By the mid-1960s, the big bang theory had received wide acceptance from scientists. However, some problems with the theory still remained. When the big bang occurred, hot radiation (energy in the form of waves or particles) given off by the explosion expanded and cooled with the universe. This radiation, known as the cosmic microwave background, appears as a weak hiss of radio noise coming from all directions in space. It is, in a sense, the oldest light in the universe. When astronomers measured this cosmic microwave background, they found its temperature to be just under −450°F (−270°C). This was the correct temperature if the universe had expanded and cooled since the big bang.
But the radiation seemed smooth, with no temperature fluctuations. If the radiation had cooled at a steady rate, then the universe would have had to expand and cool at a steady rate. If this were true, planets and galaxies would not have been able to form because gravity, which would help them clump together, would have caused fluctuations in the temperature readings.
In 1980, American astronomer Alan Guth proposed a supplemental idea to the big bang theory. Called the inflationary theory, it suggests that at first the universe expanded at a much faster rate than it does now. This concept of accelerated expansion allows for the formation of the stars and planets we see in the universe today.
Guth's inflationary theory was supported in April 1992, when NASA (National Aeronautics and Space Administration) announced that its Cosmic Background Explorer (COBE) satellite had discovered those fluctuations. COBE looked about 13 billion light-years into space (hence, 13 billion years into the past) and detected tiny temperature fluctuations in the cosmic microwave background. Scientists regard these fluctuations as proof that gravitational disturbances existed in the early universe, which allowed matter to clump together to form large stellar bodies such as galaxies and planets.
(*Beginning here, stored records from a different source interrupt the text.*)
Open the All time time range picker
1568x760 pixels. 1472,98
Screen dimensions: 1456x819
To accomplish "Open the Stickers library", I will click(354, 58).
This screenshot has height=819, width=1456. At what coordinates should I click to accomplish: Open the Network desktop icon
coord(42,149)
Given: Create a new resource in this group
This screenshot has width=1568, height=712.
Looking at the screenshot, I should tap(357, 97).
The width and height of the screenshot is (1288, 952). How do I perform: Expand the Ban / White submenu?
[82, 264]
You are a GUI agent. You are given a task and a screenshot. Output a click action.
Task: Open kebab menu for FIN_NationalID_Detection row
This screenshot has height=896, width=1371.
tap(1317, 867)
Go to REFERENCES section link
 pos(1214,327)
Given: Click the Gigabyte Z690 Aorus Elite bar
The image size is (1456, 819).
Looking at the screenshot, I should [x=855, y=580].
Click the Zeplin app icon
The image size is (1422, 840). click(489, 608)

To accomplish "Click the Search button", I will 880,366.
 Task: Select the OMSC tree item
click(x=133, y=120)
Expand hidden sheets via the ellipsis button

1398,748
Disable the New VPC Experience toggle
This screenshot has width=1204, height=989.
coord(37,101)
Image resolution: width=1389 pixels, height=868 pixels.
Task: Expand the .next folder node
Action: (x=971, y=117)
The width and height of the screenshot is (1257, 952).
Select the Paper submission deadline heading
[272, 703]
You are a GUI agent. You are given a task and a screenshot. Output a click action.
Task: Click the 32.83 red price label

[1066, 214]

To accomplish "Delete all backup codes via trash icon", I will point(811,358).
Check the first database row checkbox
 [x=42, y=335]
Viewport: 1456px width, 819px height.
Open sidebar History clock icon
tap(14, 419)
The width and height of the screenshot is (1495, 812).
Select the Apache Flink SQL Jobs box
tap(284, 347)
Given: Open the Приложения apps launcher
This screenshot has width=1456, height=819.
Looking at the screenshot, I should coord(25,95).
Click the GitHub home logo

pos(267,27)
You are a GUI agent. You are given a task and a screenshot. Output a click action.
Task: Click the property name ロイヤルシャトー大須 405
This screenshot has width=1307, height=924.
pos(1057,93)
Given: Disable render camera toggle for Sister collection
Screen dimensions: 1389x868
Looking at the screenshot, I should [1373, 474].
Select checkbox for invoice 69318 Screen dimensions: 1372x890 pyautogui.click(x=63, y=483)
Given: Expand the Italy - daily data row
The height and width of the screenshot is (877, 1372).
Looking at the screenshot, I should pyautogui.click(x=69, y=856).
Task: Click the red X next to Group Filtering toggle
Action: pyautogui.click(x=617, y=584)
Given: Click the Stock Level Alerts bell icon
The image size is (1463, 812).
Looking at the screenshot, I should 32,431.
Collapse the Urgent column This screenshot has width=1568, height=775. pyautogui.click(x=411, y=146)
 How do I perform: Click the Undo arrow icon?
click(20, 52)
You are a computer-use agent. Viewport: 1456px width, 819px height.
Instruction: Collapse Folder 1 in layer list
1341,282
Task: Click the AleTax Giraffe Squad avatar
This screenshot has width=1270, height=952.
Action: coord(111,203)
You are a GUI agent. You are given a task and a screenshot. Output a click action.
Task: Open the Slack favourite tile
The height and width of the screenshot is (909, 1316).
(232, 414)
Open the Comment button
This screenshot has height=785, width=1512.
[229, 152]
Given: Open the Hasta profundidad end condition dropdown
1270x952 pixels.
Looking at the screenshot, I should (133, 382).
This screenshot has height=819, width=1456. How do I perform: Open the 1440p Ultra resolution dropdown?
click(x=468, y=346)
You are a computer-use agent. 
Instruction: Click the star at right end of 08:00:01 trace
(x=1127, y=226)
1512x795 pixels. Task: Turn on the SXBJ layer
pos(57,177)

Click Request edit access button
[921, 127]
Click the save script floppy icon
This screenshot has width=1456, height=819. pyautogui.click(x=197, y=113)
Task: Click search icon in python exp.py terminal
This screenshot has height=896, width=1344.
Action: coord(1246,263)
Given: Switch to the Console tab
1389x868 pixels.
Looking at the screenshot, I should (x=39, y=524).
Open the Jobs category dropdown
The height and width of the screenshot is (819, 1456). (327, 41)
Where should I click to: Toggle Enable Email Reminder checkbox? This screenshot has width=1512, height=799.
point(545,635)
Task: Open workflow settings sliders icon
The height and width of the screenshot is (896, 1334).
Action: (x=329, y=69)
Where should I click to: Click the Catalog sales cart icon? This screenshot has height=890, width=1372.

In late 2000, scientists added further supporting evidence to the validity of the big bang theory when they announced that they had analyzed light from a quasar that was absorbed by a distant cloud of gas dust billions of years ago. At that time, the universe would have been about one-sixth of its present age. Based on their findings, the scientists estimated that the background temperature at that point was about −443°F (−264°C), a temperature mark that agrees with the prediction of the big bang theory.
Present-day astronomers liken the study of the cosmic microwave background in cosmology to that of DNA (deoxyribonucleic acid; the complex molecule that stores and transmits genetic information) in biology. They consider it the seed from which stars and galaxies grew. To widen the scope and precision of that study, NASA launched a satellite called the Microwave Anisotropy Probe (MAP) in 2001. Orbiting farther away from Earth than COBE, the goal of MAP is to measure temperature differences in the cosmic microwave background on a much finer scale. Astronomers hope the information gather by MAP will reveal a great deal about the universe, including its large-scale geometry.